*** AVAILABLE RECORDS ***

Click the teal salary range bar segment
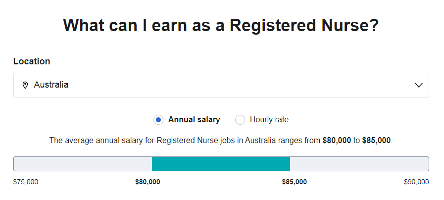The height and width of the screenshot is (200, 444). [x=221, y=164]
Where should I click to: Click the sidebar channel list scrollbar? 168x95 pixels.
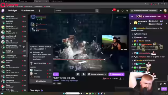27,50
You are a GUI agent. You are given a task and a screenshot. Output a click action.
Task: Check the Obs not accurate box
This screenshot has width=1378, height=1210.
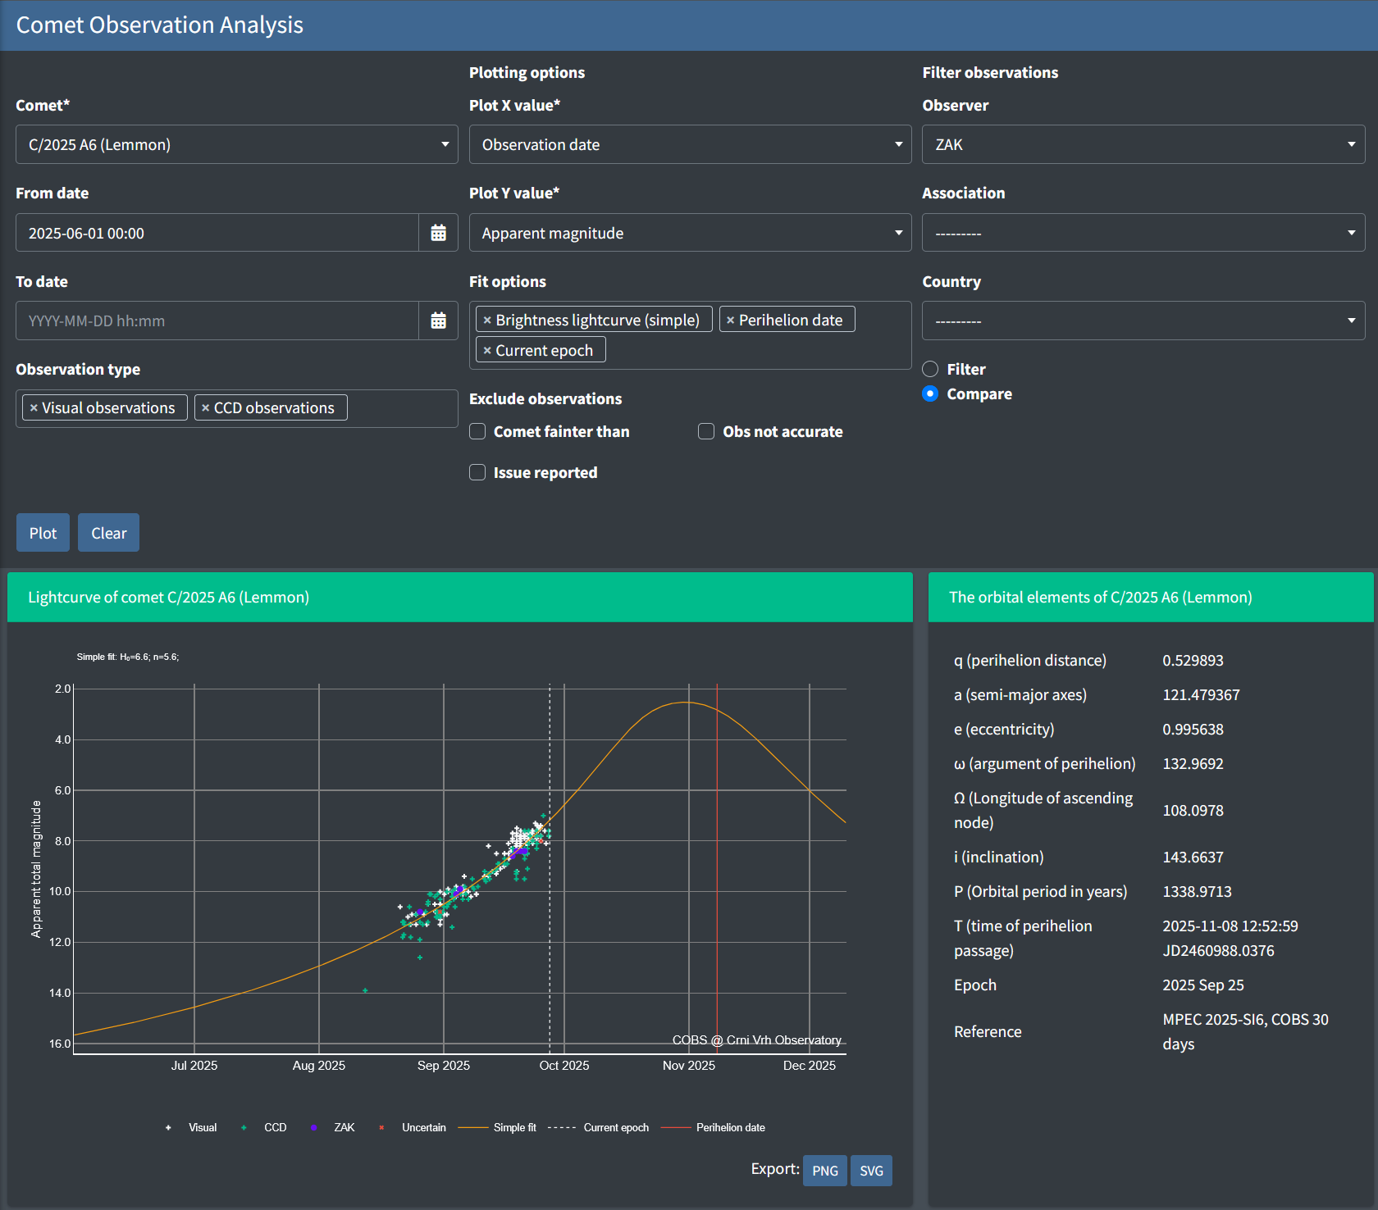(x=706, y=432)
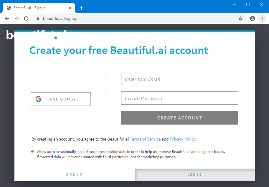Click the padlock site info icon
269x187 pixels.
click(38, 18)
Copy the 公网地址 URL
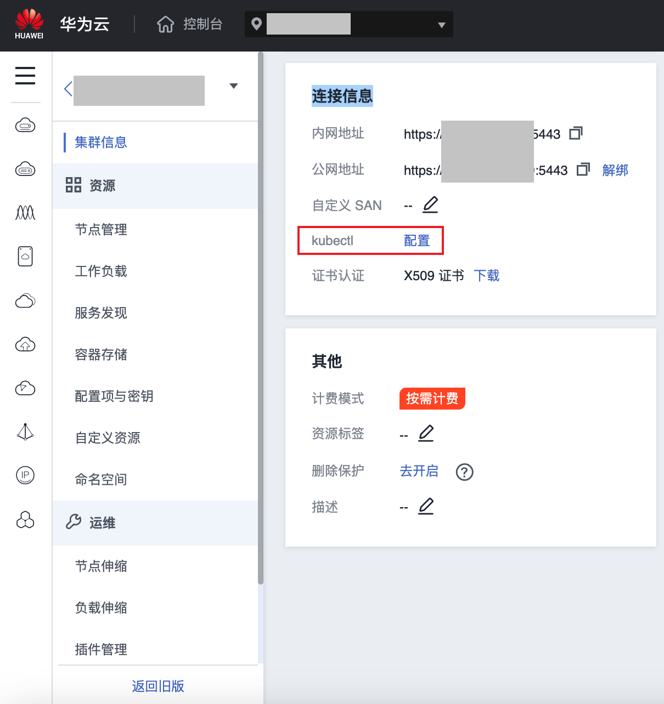Screen dimensions: 664x704 point(583,169)
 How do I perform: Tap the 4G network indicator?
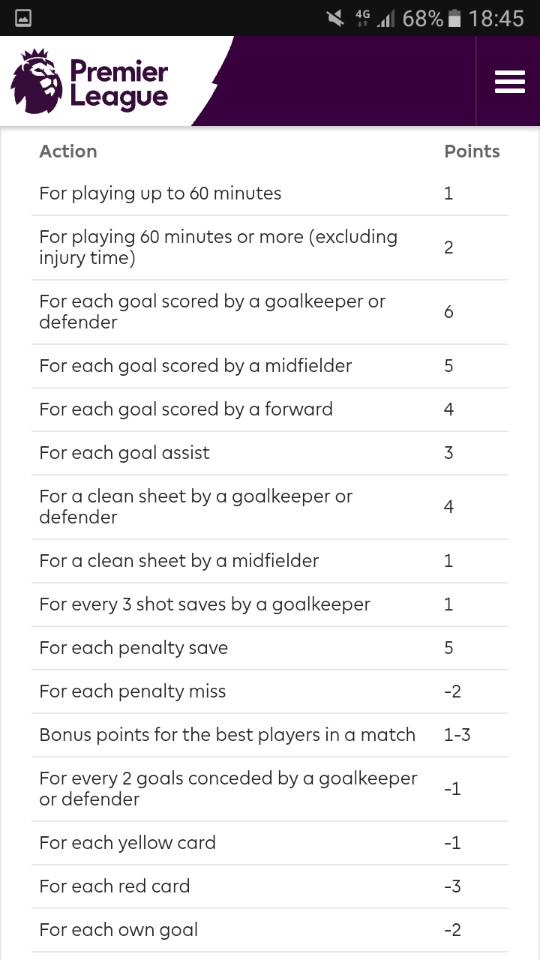[363, 18]
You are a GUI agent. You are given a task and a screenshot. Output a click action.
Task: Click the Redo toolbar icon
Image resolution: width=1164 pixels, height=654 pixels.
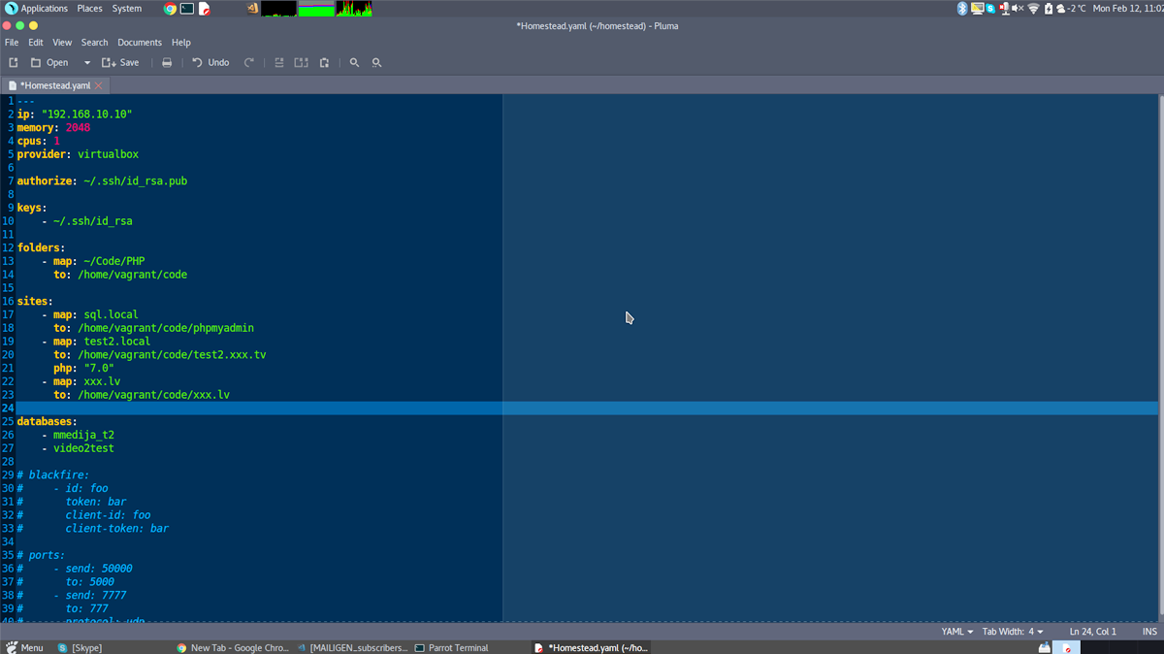[x=248, y=62]
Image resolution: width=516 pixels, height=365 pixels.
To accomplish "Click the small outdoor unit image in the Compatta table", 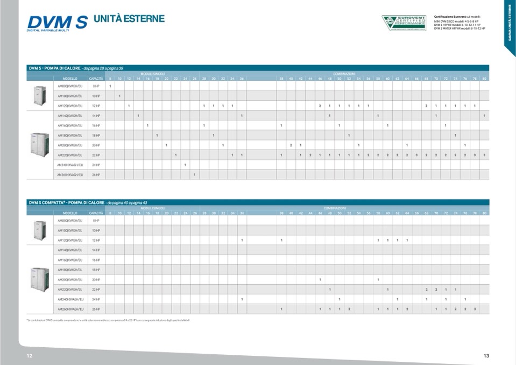I will [x=40, y=230].
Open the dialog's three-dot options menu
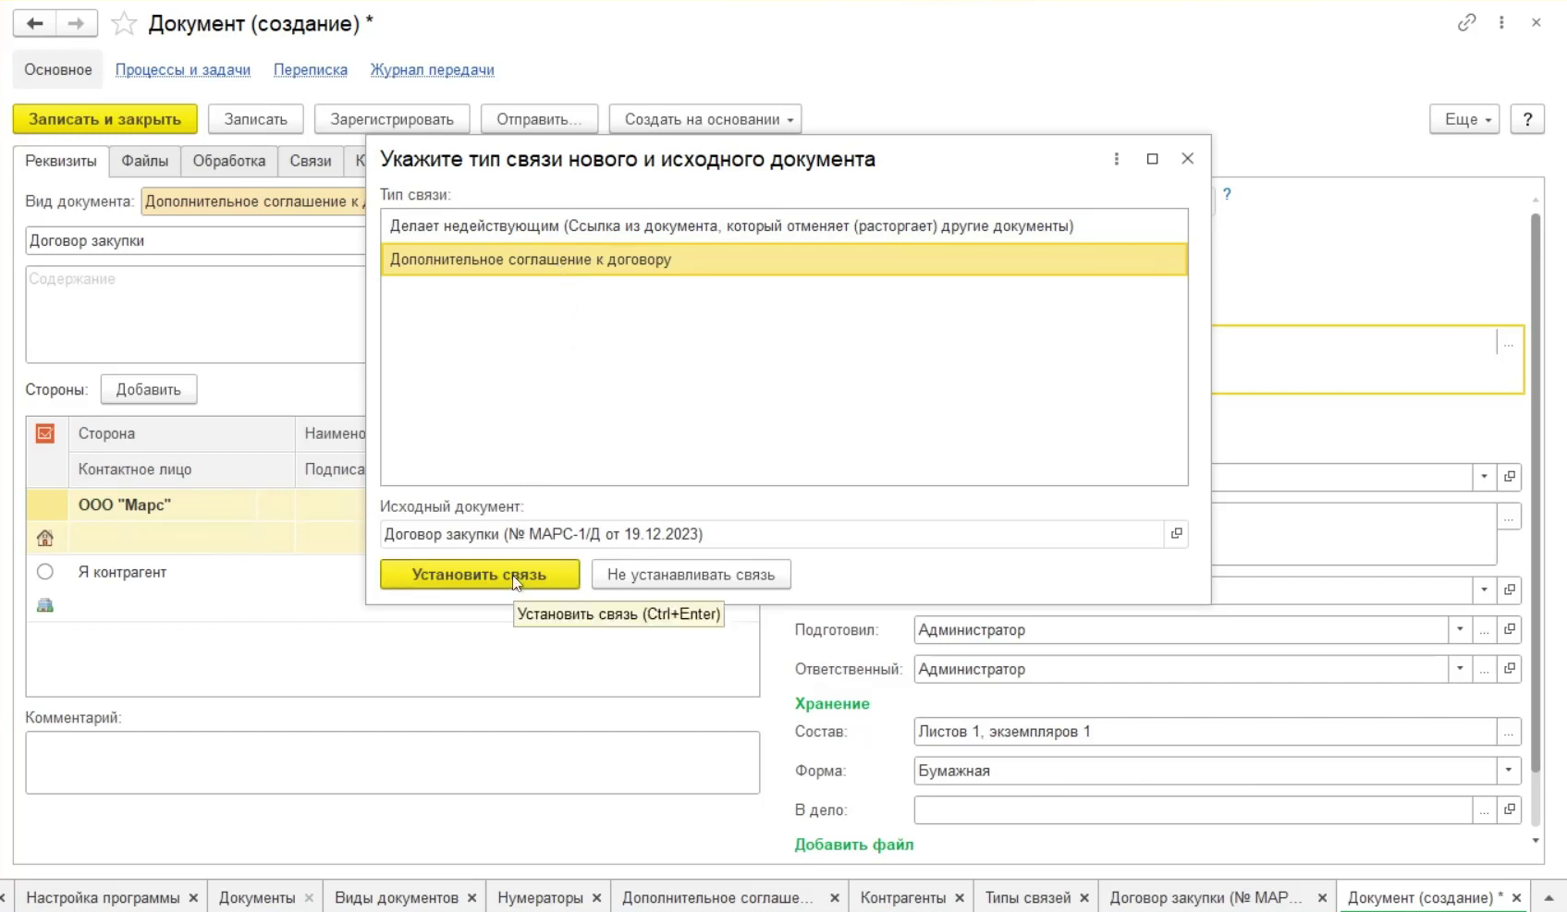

***

The output is the stretch above from the line with "This screenshot has width=1378, height=1210." through the line with "Image resolution: width=516", copied word for word with both ends kept and every picture dropped.

RESULT OF THIS TASK
This screenshot has width=1378, height=1210.
(x=706, y=432)
Click the padlock site info icon
269x187 pixels.
click(38, 18)
Copy the 公网地址 URL
Screen dimensions: 664x704 point(583,169)
 How do I perform: Tap the 4G network indicator?
[363, 18]
You are a GUI agent. You are given a task and a screenshot. Output a click action.
Task: Click the Redo toolbar icon
Image resolution: width=1164 pixels, height=654 pixels.
[x=248, y=62]
Image resolution: width=516 pixels, height=365 pixels.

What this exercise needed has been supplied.